During the past several years, a number of analyzing crystals have been prepared in the U.S. Air Force Aerospace Research Laboratories. Crystals such as alkaline acid malonates, sucrose, pentaerythritol (PET), and several others have been grown with the sole purpose of application in X-ray fluorescence analysis of silicon, aluminum, and other elements of low atomic number. Crystals from natural sources, such as quartz, mica, and gypsum, have also been procured from different parts of the world for this purpose.
Among the analyzing crystals so prepared, pentaerythritol gave the highest count rate for silicon and aluminum. However, since this crystal is organic in nature, great care must be exercised in handling this type of crystal in order to obtain constant count rates. For the analysis of silicon and aluminum, a-quartz crystal gave a somewhat low count rate, but this crystal has certain advantages over the organic crystals, and can be used for analysis of materials having high silicon and aluminum content.

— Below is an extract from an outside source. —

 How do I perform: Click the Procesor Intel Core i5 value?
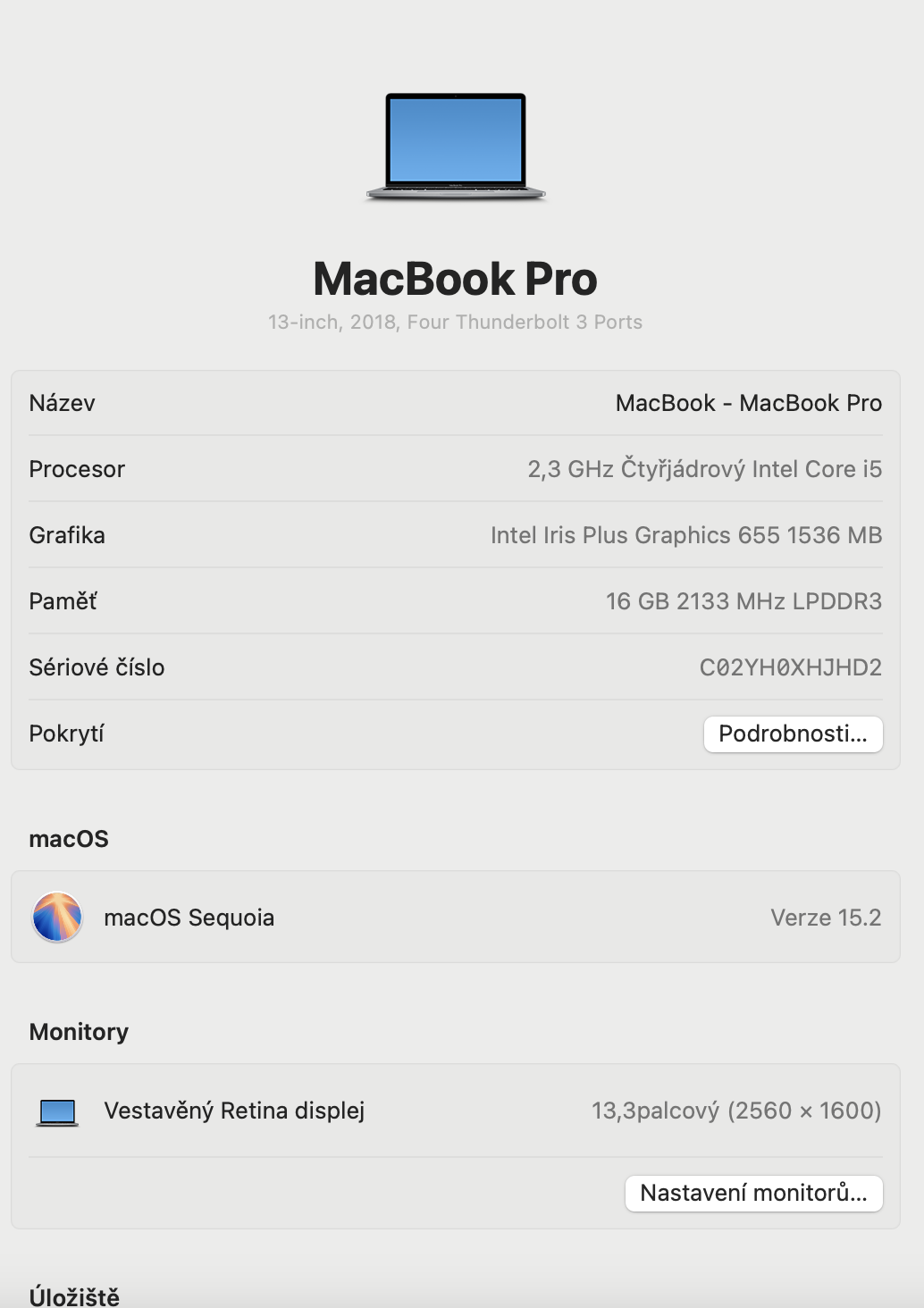point(704,469)
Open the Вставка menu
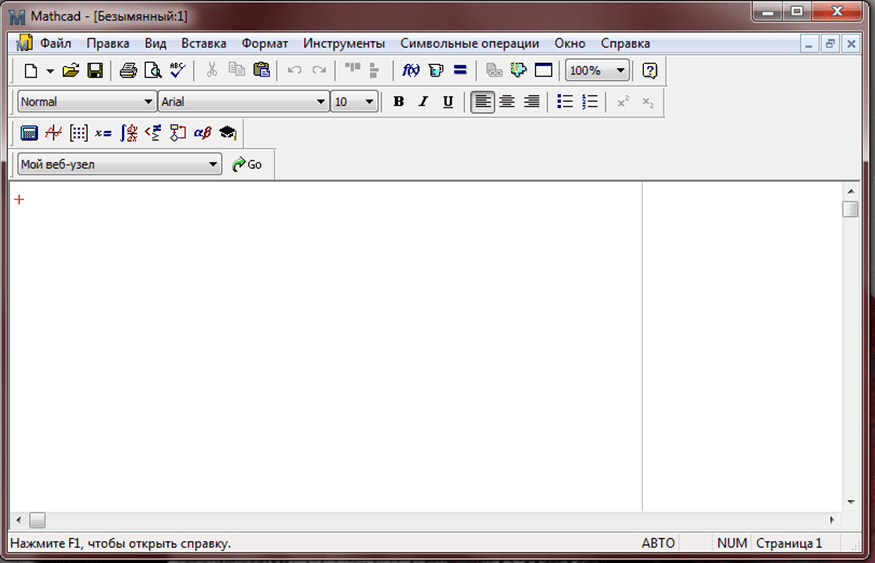 tap(203, 43)
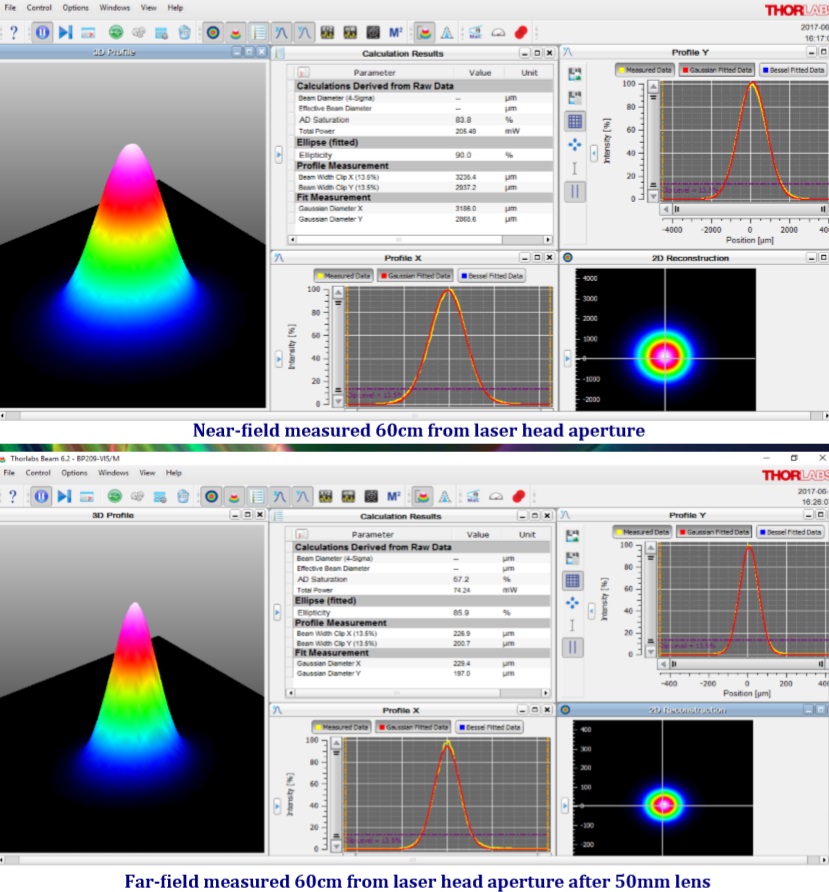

For instance, when using a conventional X-ray emission vacuum spectrograph of standard make, with the latest alterations, one of the PET crystals attained a count rate of 101,870 cps for pure silicon when the instrument was operated at 60 kVP and SO m A with a negligible background count. With a constant potential attachment and operated at 60 kVP and 34 mA, 1.15,600 cps with negligible background count was obtained for silicon. The count rate for aluminum was of the same order of magnitude with somewhat higher background count.
Several sets of standards have been procured and small amounts of silicon and aluminum in these standards have been analyzed by the latest modified vacuum spectrograph. These results are under study and the limit of detection calculated. Procedures and results are described and discussed.